The France-China Venice Cup match was also quite exciting with China having taken the lead with a big fifth session.   They started the sixth session 30 imps apart and the match ended with France having made up only 6 imps of the deficit.  France would have been my pick to win the event and both of these teams could easily have been the winner.  So China will go on to face USA1 tomorrow and France will have to fight it out for a bronze.

We are trying to get hold of a copy of Ray’s interview and if we can we will find a way to post it somewhere.


MichaelSeptember 10th, 2009 at 11:33 am

The Restaurant name is South’s Place. They send a car for you if you make a reservation.

Ross TaylorSeptember 10th, 2009 at 12:56 pm

Exciting stuff – we’ve all made worse bids than Passel’s here, but at the same time, the danger is always lurking and the results speak for themselves. A fine line between focused aggression, and being loose I guess.

LindaSeptember 10th, 2009 at 1:33 pm

One of the things that was clear in this championships was that preemption of various sorts usually worked. 2 level bids that showed two suiters were particularly effective.
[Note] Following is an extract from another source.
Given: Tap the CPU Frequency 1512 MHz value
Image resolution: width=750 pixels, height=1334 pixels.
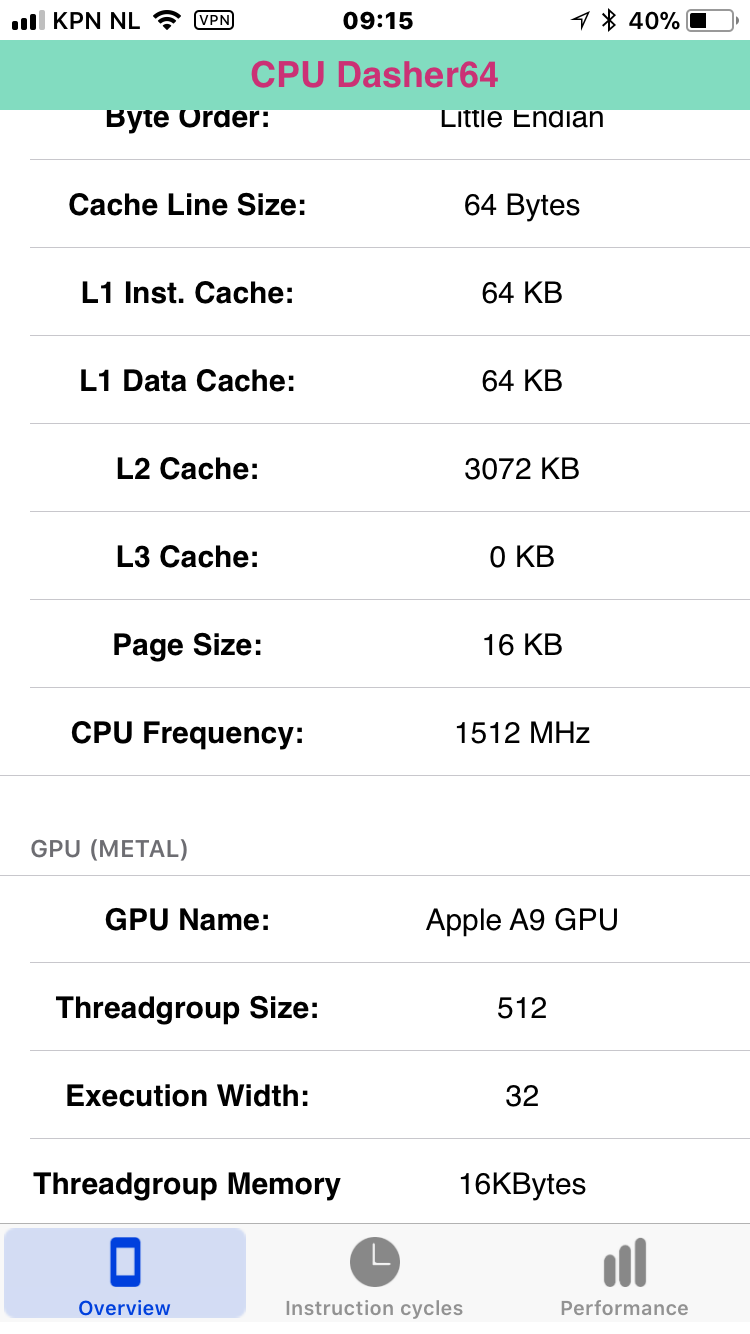Looking at the screenshot, I should pyautogui.click(x=522, y=733).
Perhaps the only preempts that didn’t work well were suicide weak 2’s. The problem with bidding hands with one or two high cards seemed to be that the opponents found their spot anyway and the bid was a roadmap for declarer. (On two hands teams won game swings on hands where declarer had to pick up Qxxx and after the preempt played correctly for the non preemptor to have Qxx). As I think of it this is discussion is worth its own blog!

Luise LeeSeptember 10th, 2009 at 1:43 pm

Wow, you mean you’re actually leaving the hotel for dinner?

Have you been mugged yet?

… just kidding 🙂

Anyway, good to see you are enjoying the bridge. I’m excited to see the results of the final events.